Carlos V. TORRES, et al., Defendants

Case No. 3:15CV561

|

Filed: 04/21/2017

Attorneys and Law Firms

Zachary J. Murry, Barkan & Robon, Maumee, OH, for Plaintiff.

Paul T. Belazis, Malone, Ault & Farell, John C. Barron, Nicholas T. Stack, Shumaker, Loop & Kendrick, Toledo, OH, for Defendants.

ORDER

James G. Carr, Sr. U.S. District Judge

*1 This personal-injury case arises out of a truck driver’s vicious attack on another truck driver at a rest stop.

 

One evening in June, 2014, Plaintiff Anthony Herndon was driving his semi-trailer truck through Perrysburg, Ohio. As Herndon, preparing to turn into a truck stop, pulled his rig into a left-turn lane, the defendant, Carlos Torres, suddenly merged his truck into the turn lane and cut-off Herndon.

 

After both men parked their trucks near each other, Herndon walked by Torres and urged him to be more careful. Cursing at Herndon, Torres retrieved a long metal bar known as a “cheater bar” and beat Herndon with it repeatedly, breaking Herndon’s leg and inflicting permanent injuries.

 

Herndon filed this suit against Torres and defendant Avrora Express, Inc., the trucking company for whom Torres worked at the time of the attack. He brings claims of negligence, wanton/reckless misconduct, assault, battery, and negligent and intentional infliction of emotional distress against Torres. Herndon also alleges that Avrora is vicariously liable for Torres’s attack on him, and that the company was negligent in hiring, retaining, training, and supervising Torres.

 

Jurisdiction is proper under 28 U.S.C. § 1332(a)(1). (Doc. 1 at ¶¶ 1–3).

 

Pending is Avrora’s motion for summary judgment. (Doc. 28). For the following reasons, I grant the motion.

 

Background

Avrora is a Massachusetts corporation in the business of transporting and delivering automobiles from the east coast of the United States to the west coast. It operates a fleet of eight trucks and engages as many as ten “independent contractors” to make the coast-to-coast trips. (Doc. 29 at 3).

 

Ilya Khotsin and Dmitriy Salagornik are the owners of Avrora.

 

Avrora evolved out a now-defunct transportation company called Vitaliy’s Auto Sales, Inc., that Salagornik had owned with his father. When Vitaliy’s closed, Salagornik sold or leased the company’s trucks to Avrora.

 

  1. Avrora and Torres’s Relationship

In 2012, Torres applied to work for Vitaliy’s.

 

Torres held a Class A driver’s license that allowed him to operate tractor trailers. (Id.). Torres had also held several jobs that required him to undergo either a criminal background check, a drug test, or both. He testified that no prospective employer had ever denied him a job based on the results of a criminal background check or drug test.

 

When he applied to Vitaliy’s, Torres submitted to a drug test and represented that he did not have a felony conviction. Vitaliy’s then used a third-party human-resources company to inquire into Torres’ motor-vehicle record and enroll him in a random drug-screening program. This process “showed no disqualifying information and Salagornik engaged Torres to drive for Vitaliy’s.” (Doc. 29 at 4).

 

When Vitaliy’s closed, Avrora, at Salagornik’s urging, hired Torres. Rather than conducting a new employment screen and background check, Avrora simply utilized the materials that Vitaliy’s had generated while vetting Torres’s application.

 

  1. Nature of Torres’s Work

*2 Between late 2012 and June, 2014, Torres “intermittent[ly]” hauled loads for Avrora. (Doc. 24–4 at 46). As Khotsin described it, Torres was:

free to go on to the trip or not to go to the trip … There was no commitment. There was nothing like he 8:00 a.m. he has to show up and do some work, check in or check out, nothing like that.

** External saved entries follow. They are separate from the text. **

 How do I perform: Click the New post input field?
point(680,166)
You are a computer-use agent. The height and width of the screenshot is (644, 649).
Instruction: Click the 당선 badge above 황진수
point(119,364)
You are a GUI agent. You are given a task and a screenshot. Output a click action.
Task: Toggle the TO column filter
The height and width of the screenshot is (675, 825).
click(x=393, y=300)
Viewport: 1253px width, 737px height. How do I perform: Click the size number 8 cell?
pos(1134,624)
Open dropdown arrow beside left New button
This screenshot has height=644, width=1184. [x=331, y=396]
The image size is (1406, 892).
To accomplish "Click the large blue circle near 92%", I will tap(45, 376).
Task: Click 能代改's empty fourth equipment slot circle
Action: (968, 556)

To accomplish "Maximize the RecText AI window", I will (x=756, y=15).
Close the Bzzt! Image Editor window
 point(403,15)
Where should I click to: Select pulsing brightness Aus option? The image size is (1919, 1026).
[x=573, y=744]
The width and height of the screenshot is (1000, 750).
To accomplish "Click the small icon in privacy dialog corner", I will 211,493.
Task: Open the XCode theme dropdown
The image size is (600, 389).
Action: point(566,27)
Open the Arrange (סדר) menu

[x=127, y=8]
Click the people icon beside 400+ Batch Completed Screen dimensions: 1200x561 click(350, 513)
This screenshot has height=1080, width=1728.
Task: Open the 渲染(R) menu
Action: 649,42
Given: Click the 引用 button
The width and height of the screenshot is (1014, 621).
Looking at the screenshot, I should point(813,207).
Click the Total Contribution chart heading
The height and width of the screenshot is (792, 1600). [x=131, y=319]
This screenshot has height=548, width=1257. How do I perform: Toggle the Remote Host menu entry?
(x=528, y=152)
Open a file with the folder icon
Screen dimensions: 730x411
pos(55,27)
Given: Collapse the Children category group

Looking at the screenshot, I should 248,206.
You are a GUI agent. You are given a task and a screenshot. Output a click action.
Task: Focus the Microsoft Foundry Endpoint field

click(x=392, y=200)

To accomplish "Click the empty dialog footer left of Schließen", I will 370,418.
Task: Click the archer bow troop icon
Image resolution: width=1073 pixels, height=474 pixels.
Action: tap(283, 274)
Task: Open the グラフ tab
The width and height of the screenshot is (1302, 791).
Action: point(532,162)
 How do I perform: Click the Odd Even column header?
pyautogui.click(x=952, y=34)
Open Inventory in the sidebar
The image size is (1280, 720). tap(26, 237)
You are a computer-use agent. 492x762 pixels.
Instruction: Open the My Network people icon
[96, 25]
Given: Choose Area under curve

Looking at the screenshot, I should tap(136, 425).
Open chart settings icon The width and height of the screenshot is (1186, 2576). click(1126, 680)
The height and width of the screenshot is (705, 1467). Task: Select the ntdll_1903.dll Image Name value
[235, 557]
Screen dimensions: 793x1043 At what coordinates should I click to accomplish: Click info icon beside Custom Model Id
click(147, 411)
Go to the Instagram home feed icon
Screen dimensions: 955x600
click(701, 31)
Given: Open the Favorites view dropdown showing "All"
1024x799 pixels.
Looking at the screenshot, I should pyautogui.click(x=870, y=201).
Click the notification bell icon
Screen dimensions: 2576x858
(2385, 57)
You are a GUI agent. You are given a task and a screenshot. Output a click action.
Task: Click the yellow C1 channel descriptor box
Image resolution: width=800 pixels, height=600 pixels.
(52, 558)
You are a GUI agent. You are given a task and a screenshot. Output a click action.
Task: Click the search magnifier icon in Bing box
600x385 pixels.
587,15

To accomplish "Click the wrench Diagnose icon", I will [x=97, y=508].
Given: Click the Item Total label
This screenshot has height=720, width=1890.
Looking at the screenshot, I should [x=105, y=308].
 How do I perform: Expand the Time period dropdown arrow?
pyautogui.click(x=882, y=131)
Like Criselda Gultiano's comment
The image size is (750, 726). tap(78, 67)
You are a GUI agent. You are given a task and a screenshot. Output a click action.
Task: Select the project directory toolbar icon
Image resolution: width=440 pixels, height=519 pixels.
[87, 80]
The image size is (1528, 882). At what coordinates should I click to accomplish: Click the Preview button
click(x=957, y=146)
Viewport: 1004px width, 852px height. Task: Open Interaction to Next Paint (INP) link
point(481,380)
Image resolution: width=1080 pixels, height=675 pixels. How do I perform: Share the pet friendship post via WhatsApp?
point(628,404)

We call him. We have a load, we have a truck. We say, you want to go to this trip on this particular date? He says, yes or no.

(Id.).

 

When he accepted a job, Torres drove a truck that Avrora owned, though he used his own cell phone to communicate with Avrora and customers, chose his own clothes, and kept his own logbook. Even while occasionally hauling for Avrora, Torres remained free to take jobs at other companies.

 

If Torres accepted a job, Avrora had no ability to control the number of hours he worked. It was, instead, federal law that set the maximum number of hours Torres could drive in a given week. (Doc. 29 at 8). Khotsin also testified that, in 2013—the one full year in which Torres hauled for Avrora—Torres worked only half the hours that a full-time trucker would have worked. (Doc. 26–4 at 46–47).

 

Oftentimes during his trips, Avrora would contact Torres and ask him to make an additional pick-up. However, Torres had discretion to accept or decline the additional work as he saw fit. And in hauling cars to the west coast, Torres had discretion to select his own routes: while Avrora might suggest routes for him to take, the final decision always rested with Torres.

 

For each period that Torres hauled for Avrora, the company paid him in bi-weekly installments. If Torres damaged the truck or its cargo, Avrora could deduct the damage from his pay. Avrora also covered the costs of fuel, tolls, and traffic citations (if any) that Torres incurred during coast-to-coast hauls.

 

It is undisputed that Avrora annually provided Torres with a 1099 supplemental income form, an IRS form that independent contractors, rather than employees, use.

 

During Torres’s tenure with Avrora, neither Khotsin nor the company “receive [d] any reports related to any threatening or violent behavior exhibited by Torres during his engagement with Avrora” or “outside of his engagement with Avrora.” (Doc. 27–6 at ¶¶ 8, 9).

 

  1. The Attack

In June, 2014, Avrora engaged Torres to haul a shipment of vehicles from Massachusetts to California. (Doc. 29 at 5).

 

It was during this trip that Torres encountered Herndon and, as described above, beat him with the cheater bar. The attack left Herndon with a fractured femur and a great deal of chronic pain. Operations to repair the fracture resulted in one of Herndon’s legs being longer than the other.

 

Authorities arrested Torres, and he later pled guilty to attempted felonious assault and served a year in prison.

 

Standard of Review

Summary judgment is appropriate under Fed. R. Civ. P. 56 where the opposing party fails to show the existence of an essential element for which that party bears the burden of proof. Celotex Corp. v. Catrett, 477 U.S. 317, 322, 106 S.Ct. 2548, 91 L.Ed.2d 265 (1986).

 

The movant must initially show the absence of a genuine issue of material fact. Id. at 323, 106 S.Ct. 2548. Once the movant meets that burden, the “burden shifts to the nonmoving party [to] set forth specific facts showing there is a genuine issue for trial.” Anderson v. Liberty Lobby, Inc., 477 U.S. 242, 250, 106 S.Ct. 2505, 91 L.Ed.2d 202 (1986). Rule 56 “requires the nonmoving party to go beyond the [unverified] pleadings” and submit admissible evidence supporting its position. Celotex, supra, 477 U.S. at 324, 106 S.Ct. 2548.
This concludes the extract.